What is required – Please copy each line in the records below that contains the string "blue".

-- Opening Marker --

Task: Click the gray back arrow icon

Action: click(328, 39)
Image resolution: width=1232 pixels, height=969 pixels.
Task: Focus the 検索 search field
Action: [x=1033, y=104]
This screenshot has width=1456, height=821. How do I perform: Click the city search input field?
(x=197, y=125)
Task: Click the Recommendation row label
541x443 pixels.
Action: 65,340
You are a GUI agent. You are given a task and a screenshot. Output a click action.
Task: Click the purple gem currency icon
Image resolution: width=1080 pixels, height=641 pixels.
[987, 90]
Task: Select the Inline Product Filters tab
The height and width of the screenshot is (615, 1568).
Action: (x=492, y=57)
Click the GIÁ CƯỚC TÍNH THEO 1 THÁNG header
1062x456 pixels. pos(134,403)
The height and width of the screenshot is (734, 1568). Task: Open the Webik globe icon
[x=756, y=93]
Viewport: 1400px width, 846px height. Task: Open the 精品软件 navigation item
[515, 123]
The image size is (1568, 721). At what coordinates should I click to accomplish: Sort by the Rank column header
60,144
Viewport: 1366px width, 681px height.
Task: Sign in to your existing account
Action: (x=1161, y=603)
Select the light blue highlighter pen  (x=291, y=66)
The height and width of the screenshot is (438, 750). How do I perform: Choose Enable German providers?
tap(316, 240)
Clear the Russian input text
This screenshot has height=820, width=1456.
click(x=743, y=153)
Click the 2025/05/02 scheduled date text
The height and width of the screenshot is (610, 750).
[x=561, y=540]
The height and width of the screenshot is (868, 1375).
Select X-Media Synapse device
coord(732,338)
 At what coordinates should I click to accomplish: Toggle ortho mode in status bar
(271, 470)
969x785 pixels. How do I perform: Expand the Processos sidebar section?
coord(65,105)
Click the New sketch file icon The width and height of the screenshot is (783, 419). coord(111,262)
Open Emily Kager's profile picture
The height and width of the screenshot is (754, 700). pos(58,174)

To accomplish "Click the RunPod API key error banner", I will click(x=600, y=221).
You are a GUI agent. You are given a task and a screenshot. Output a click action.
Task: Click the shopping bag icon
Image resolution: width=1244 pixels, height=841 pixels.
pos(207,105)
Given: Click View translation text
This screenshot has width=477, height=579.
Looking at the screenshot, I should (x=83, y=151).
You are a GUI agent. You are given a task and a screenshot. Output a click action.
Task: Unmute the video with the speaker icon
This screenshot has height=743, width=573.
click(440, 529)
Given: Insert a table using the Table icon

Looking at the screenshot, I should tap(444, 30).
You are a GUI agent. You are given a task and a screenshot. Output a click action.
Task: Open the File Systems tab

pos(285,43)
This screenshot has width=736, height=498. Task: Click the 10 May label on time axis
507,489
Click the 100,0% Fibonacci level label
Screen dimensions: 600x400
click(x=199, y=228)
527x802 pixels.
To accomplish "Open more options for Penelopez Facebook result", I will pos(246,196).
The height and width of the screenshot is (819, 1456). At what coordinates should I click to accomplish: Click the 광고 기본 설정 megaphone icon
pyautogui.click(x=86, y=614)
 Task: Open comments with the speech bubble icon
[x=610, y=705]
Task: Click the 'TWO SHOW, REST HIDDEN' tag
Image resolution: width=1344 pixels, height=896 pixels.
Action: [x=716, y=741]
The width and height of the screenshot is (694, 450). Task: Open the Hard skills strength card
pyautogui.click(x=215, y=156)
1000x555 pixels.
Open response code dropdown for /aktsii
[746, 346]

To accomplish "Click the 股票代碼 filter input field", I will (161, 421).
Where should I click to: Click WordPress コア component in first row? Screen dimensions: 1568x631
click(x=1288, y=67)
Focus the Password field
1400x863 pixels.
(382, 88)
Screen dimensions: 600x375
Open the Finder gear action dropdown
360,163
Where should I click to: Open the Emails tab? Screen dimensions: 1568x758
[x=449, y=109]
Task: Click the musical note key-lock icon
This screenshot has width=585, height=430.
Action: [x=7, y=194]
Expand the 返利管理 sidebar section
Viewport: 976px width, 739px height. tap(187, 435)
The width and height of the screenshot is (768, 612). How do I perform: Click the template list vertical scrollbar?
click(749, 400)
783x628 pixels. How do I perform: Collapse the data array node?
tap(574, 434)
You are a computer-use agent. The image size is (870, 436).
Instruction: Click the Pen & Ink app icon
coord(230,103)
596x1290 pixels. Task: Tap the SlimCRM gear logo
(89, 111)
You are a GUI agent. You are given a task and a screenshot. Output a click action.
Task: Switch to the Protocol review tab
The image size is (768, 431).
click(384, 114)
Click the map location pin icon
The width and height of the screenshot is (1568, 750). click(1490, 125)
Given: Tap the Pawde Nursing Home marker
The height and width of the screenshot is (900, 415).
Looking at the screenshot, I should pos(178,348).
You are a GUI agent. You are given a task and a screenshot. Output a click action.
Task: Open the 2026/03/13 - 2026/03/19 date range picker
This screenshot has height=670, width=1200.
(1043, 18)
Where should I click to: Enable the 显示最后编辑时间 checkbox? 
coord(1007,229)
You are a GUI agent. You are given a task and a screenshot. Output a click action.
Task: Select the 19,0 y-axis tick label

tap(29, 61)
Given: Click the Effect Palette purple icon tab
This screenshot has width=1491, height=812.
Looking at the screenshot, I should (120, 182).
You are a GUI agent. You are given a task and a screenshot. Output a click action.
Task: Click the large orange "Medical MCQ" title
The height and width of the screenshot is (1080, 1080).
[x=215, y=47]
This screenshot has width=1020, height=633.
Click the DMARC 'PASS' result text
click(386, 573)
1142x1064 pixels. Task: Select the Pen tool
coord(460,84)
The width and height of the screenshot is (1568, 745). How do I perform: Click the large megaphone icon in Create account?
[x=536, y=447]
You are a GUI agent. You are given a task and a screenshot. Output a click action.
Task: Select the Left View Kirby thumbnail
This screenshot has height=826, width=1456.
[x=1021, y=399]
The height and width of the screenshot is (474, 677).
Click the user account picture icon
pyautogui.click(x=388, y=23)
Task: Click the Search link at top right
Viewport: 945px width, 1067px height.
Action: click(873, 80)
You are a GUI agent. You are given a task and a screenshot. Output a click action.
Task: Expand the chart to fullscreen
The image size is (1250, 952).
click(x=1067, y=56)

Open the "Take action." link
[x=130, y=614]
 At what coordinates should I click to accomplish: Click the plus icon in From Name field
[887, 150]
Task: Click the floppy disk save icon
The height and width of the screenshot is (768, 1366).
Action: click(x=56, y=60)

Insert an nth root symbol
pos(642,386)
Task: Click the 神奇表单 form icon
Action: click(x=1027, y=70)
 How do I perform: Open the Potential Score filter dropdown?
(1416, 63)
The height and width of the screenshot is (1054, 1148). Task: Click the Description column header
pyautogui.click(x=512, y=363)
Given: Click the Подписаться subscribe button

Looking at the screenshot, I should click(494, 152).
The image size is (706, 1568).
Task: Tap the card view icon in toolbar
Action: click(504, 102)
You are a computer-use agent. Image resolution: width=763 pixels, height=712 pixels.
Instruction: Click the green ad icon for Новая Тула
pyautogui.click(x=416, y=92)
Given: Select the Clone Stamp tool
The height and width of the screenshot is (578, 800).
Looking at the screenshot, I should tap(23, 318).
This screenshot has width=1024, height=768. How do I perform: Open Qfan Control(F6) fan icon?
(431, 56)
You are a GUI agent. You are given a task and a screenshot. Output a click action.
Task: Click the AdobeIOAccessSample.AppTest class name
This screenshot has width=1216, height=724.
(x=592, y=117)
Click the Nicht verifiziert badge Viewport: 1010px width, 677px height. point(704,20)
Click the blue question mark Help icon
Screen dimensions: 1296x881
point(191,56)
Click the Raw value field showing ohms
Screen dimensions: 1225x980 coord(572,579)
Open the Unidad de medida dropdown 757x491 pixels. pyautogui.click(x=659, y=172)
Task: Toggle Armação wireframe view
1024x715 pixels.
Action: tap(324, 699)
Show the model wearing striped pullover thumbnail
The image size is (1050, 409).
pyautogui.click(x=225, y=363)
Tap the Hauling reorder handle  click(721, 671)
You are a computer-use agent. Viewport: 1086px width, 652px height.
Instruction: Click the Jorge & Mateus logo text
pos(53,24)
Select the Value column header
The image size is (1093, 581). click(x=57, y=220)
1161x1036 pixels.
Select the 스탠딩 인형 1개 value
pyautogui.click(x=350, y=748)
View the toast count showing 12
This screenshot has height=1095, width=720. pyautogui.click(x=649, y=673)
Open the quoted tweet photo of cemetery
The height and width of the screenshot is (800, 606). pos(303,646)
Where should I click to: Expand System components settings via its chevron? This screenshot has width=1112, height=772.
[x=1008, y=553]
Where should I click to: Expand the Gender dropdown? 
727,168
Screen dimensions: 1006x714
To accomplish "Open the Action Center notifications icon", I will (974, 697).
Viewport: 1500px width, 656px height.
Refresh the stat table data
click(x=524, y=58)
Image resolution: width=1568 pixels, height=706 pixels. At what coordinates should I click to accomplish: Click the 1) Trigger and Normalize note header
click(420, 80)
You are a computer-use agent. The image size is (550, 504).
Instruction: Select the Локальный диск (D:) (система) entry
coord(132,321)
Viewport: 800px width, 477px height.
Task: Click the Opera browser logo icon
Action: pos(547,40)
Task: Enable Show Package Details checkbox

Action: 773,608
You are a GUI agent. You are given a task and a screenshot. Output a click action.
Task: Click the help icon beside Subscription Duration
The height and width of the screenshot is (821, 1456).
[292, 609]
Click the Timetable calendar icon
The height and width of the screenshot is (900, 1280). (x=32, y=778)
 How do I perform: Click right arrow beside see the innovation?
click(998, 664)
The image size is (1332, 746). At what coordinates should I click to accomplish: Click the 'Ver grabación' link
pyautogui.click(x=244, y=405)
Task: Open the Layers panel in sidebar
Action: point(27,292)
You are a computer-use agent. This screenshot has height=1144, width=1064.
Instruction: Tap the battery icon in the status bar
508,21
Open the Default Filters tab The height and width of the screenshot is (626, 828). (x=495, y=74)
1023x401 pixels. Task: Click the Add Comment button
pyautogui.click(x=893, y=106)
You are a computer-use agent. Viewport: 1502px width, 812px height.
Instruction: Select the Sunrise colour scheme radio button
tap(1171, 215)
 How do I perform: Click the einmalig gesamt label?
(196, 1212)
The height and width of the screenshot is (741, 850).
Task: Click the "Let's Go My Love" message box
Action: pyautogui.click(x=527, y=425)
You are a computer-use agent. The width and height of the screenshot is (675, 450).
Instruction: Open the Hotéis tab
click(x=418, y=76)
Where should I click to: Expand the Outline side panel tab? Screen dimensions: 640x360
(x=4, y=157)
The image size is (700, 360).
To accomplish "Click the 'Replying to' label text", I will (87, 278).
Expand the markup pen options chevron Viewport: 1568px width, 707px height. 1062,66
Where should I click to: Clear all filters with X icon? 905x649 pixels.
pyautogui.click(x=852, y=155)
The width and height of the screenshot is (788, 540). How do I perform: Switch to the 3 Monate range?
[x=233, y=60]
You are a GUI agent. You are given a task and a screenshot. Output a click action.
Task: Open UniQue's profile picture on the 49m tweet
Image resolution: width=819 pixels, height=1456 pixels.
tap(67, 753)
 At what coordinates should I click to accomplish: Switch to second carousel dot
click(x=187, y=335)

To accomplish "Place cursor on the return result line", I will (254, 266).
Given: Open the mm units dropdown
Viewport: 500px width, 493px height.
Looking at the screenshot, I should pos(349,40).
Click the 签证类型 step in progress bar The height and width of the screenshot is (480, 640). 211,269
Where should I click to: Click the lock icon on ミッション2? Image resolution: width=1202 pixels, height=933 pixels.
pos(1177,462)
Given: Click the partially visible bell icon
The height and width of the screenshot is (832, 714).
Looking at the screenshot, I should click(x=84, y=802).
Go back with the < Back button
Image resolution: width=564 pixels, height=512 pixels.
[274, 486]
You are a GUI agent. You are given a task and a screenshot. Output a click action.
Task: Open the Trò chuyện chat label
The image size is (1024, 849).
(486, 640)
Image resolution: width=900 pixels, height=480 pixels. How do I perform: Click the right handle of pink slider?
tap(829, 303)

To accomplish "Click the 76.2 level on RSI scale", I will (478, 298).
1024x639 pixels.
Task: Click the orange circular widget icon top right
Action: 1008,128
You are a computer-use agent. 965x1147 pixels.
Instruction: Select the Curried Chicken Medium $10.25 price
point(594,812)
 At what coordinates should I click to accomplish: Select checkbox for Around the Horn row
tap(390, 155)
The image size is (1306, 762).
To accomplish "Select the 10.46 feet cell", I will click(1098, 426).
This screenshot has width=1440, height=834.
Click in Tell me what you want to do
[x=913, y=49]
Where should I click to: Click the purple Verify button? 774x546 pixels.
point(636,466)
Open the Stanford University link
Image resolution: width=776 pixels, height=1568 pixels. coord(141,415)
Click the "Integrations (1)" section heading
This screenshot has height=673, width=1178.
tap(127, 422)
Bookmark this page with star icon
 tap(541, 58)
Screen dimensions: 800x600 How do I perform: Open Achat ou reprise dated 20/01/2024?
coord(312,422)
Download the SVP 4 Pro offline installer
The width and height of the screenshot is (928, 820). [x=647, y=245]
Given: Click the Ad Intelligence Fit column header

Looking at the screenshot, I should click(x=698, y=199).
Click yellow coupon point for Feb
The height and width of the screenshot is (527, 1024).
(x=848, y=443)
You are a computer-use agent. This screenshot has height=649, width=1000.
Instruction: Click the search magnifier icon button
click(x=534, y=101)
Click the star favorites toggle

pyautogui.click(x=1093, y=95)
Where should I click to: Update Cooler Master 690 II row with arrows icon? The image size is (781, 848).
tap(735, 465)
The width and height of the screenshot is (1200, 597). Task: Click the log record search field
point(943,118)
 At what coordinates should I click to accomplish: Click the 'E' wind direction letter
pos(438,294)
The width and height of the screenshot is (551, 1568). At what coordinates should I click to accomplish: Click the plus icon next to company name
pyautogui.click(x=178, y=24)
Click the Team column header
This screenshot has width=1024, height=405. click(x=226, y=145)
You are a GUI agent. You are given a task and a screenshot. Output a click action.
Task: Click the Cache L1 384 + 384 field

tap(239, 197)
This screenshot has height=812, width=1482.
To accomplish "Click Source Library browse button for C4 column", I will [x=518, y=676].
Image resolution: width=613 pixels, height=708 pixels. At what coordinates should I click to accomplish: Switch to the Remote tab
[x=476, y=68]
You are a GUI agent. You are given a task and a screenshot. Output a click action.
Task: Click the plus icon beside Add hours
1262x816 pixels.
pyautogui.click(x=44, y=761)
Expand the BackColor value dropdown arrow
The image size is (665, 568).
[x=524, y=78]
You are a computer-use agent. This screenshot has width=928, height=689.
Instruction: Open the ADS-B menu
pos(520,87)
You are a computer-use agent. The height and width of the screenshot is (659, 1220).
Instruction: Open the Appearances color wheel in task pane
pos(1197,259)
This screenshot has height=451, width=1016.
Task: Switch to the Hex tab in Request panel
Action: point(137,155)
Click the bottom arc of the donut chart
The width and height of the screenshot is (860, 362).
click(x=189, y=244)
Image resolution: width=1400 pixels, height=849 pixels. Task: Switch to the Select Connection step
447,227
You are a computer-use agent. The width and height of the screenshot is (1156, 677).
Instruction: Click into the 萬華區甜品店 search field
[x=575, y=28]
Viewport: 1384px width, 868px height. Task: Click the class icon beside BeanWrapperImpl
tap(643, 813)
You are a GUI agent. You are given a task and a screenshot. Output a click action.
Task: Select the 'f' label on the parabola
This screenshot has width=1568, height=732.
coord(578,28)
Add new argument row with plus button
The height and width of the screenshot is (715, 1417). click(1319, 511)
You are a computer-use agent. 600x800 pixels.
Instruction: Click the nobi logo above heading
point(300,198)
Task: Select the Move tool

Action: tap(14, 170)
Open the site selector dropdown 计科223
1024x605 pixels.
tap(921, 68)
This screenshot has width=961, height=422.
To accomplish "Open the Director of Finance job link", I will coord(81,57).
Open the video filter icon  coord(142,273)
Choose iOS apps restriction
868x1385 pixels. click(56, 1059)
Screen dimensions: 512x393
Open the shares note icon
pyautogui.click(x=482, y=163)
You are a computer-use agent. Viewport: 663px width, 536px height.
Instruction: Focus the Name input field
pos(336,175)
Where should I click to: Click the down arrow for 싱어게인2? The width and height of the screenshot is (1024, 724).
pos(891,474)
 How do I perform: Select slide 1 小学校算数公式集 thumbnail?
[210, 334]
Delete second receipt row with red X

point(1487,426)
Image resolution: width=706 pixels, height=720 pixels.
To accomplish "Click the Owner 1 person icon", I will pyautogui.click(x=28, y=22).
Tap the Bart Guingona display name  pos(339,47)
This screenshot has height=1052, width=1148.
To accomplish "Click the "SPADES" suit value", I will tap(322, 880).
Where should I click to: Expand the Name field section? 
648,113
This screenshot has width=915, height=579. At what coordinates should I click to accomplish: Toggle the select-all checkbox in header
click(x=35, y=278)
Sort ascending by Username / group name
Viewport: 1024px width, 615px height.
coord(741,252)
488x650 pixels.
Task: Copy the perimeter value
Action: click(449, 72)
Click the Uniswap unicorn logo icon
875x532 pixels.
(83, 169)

-- Closing Marker --

Written reply –
Select the light blue highlighter pen  (x=291, y=66)
Click the blue question mark Help icon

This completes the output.